START EXTRACTED TEXT
Keywords: automated glycan assembly; cell membrane mimics; isothiocyanate–amine coupling.

Fig. 1.

Synthetic route for preparation of sugars containing triethylene glycol azido and amino linkers (A). Synthetic route for sugar containing the hydrophobic N-pentyl amino linkers (B). Automated glycan assembly of oligoMan containing N-pentyl amino linkers (C). Reagents and conditions: (i) BF₃·Et₂O, CH₂Cl₂, 0 °C to 23 °C, 15 h, 80%; (ii) NaN₃, DMF, 80 °C, 15 h, 74%; (iii) MeONa, methanol, pH = 10, 23 °C, 7 h, 95%; (iv), H₂, Pd/C, methanol, 23 °C, 15 h, 95%; (v) H₂NNH₂·HOAc, DMF, then CCl₃CN, DBU, CH₂Cl₂, 79%; (vi) TMSOTf, CH₂Cl₂, 39%; (vii) MeONa, methanol, then H₂, Pd/C, 82%.

Fig. 2.

Synthesis of ITC functionalized JD. Reagent and conditions: (i) NaN₃, DMF, 15 h, 85 °C; (ii) SOCl₂, benzyltriethylammonium chloride (BTEAC), 65 °C, 2 h, 93% for 2 steps; (iii) K₂CO₃, DMF, 80 °C, 48 h, 94%; (iv) H₂, Pd/C, methanol, 55 °C, 15 h, 100%; (v) K₂CO₃,18-C-6, DMF, 80 °C, 15 h, 90%; (vi) KOH, ethanol, 90 °C, 2 h, then 2 M HCl, 100%; (vii) CDMT, NMM, THF, 12 h, 93%; (viii) DCC, DPTS, CH₂Cl₂, 23 °C, 24 h, 80%; (ix) 2 M HCl, methanol, 23 °C, 2 h, 98%, (x) DCC, DPTS, CH₂Cl₂, 23 °C, 24 h, 93%; (xi) H₂, Pd/C, methanol, 12 h, 81%; (xii) CS₂, NEt₃, THF, 0 °C, then TsCl, 23 °C, 95%.

Fig. 3.

Sequence-defined JGDs obtained by conventional click reaction via CuAAC (20) (A) and by ITC–amine “click”-like reaction (B), reported here.

Fig. 4.

Oligosaccharides with pentyl-amino linker used for the preparation of JGDs via ITC–amine “click” reaction. Man and Lac were prepared by solution phase synthesis. Man, Gal, Glc, GlcNAc, and oligoMan were prepared by AGA.

Fig. 5.

Library of sequence-defined amphiphilic JGDs containing monosaccharide (Man, Gal, Glc, and GlcNAc), disaccharide (Lac), and oligoMan. An amphiphilic JD, JD-3 (8), which was coassembled with JGDs, is presented in the top row, left side.
END EXTRACTED TEXT
START RECORD SET
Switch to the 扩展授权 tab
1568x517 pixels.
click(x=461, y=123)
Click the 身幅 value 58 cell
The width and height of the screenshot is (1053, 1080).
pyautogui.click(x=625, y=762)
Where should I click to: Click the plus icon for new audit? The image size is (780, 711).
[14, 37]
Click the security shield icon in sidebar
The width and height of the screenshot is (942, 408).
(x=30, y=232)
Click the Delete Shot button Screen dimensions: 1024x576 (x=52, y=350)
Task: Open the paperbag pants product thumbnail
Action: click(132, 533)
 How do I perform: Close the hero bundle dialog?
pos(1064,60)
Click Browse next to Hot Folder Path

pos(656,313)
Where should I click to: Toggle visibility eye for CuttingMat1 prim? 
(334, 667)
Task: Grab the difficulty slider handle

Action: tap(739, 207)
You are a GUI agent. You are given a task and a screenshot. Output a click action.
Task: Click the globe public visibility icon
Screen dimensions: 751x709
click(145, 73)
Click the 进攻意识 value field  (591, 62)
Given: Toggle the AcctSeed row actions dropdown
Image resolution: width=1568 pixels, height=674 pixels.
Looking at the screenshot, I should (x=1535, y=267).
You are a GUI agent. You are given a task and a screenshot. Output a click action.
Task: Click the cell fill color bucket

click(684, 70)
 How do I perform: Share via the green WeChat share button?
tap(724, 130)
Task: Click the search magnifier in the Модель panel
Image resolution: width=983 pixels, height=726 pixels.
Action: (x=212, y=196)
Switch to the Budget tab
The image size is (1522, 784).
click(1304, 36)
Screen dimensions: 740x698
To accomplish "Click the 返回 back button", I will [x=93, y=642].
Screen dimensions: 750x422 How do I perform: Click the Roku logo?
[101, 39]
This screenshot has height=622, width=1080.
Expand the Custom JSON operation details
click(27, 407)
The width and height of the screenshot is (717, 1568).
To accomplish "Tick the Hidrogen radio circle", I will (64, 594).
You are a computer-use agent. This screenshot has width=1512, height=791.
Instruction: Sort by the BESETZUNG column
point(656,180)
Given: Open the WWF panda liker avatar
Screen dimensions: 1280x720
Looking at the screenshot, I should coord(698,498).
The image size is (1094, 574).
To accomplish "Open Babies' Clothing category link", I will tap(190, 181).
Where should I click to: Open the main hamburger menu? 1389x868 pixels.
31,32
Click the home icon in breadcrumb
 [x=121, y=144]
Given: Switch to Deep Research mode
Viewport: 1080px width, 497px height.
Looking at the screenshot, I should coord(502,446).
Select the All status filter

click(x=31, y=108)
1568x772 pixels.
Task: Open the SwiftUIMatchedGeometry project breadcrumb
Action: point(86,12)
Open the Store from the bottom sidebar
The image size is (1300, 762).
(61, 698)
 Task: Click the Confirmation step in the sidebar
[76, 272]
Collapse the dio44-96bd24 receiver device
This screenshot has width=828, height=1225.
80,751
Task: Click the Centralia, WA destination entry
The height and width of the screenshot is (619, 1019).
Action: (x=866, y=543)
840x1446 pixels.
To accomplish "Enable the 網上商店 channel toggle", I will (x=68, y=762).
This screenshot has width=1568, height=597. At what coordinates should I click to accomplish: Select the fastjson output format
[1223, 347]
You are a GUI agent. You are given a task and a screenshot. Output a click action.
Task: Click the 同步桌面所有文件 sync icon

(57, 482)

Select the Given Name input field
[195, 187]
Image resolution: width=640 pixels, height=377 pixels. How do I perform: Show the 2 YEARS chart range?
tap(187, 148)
END RECORD SET
**ACTIONS TO TAKE:**
1: From the glycodendrimer synthesis captions, extract the passage that begins at the words "Sequence-defined JGDs obtained" and ends after the words "row, left side.".
2: Answer these questions using the glycodendrimer synthesis captions:
(a) In the Fig. 1 reagents and conditions, which reagent and solvent are listed for step (ii)?
(b) According to the Fig. 4 caption, which two sugars were prepared by solution phase synthesis?
(c) According to the Fig. 5 caption, which amphiphilic JD was coassembled with the JGDs?
3: Carry on the glycodendrimer synthesis captions, starting after the last caption shown.

**ANSWERS BY TASK:**
1:
Sequence-defined JGDs obtained by conventional click reaction via CuAAC (20) (A) and by ITC–amine “click”-like reaction (B), reported here.

Fig. 4.

Oligosaccharides with pentyl-amino linker used for the preparation of JGDs via ITC–amine “click” reaction. Man and Lac were prepared by solution phase synthesis. Man, Gal, Glc, GlcNAc, and oligoMan were prepared by AGA.

Fig. 5.

Library of sequence-defined amphiphilic JGDs containing monosaccharide (Man, Gal, Glc, and GlcNAc), disaccharide (Lac), and oligoMan. An amphiphilic JD, JD-3 (8), which was coassembled with JGDs, is presented in the top row, left side.

2:
(a) NaN₃ in DMF.
(b) Man and Lac.
(c) JD-3 (8).

3:
Fig. 6.

GDSs self-assembled from JGDs containing Gal and Lac prepared by ITC–amine “click” reaction with pentyl (C5) or triethylene glycol (3EO) linkers and their agglutination with human galectin-1 (Gal-1) and galectin-8S (Gal-8S).

Fig. 7.

Agglutination assays of GDSs from amphiphilic JGDs containing oligoMan with ConA. (A–C) Agglutination assays of GDS from JGDs containing Man (A), diMan (B), and triMan (C). The GDSs were prepared by self-assembly of the JGDs (100%) or coassembled with JD-3 (20 and 50 mol % of JGDs). (D and E) Agglutination assays of GDS from of JGDs containing (α1–2) oligoMan (D), (α1–6) oligoMan (E), and comparison of three JGDs containing isomeric linear or branched trimannose (F). The GDSs were prepared by coassembled with JD-3 (20 mol % of JGDs).

Fig. 8.

Surface topography of GDS self-organized from Lac-containing sequence-defined JGDs including JGD(5/1_Lac^C5) (A–C) with a hydrophobic C5 linker and JGD(5/1_Lac^3EO) (D–F) with a hydrophilic 3EO linker deposited on mica. AFM height images (A and D), phase images (B and E) with inserted FFT, and the corresponding height profiles (C and F) of GDSs on mica measured at ambient humidity (40%). Arrows in A and D indicate the directions for analysis of the height profiles in C and F.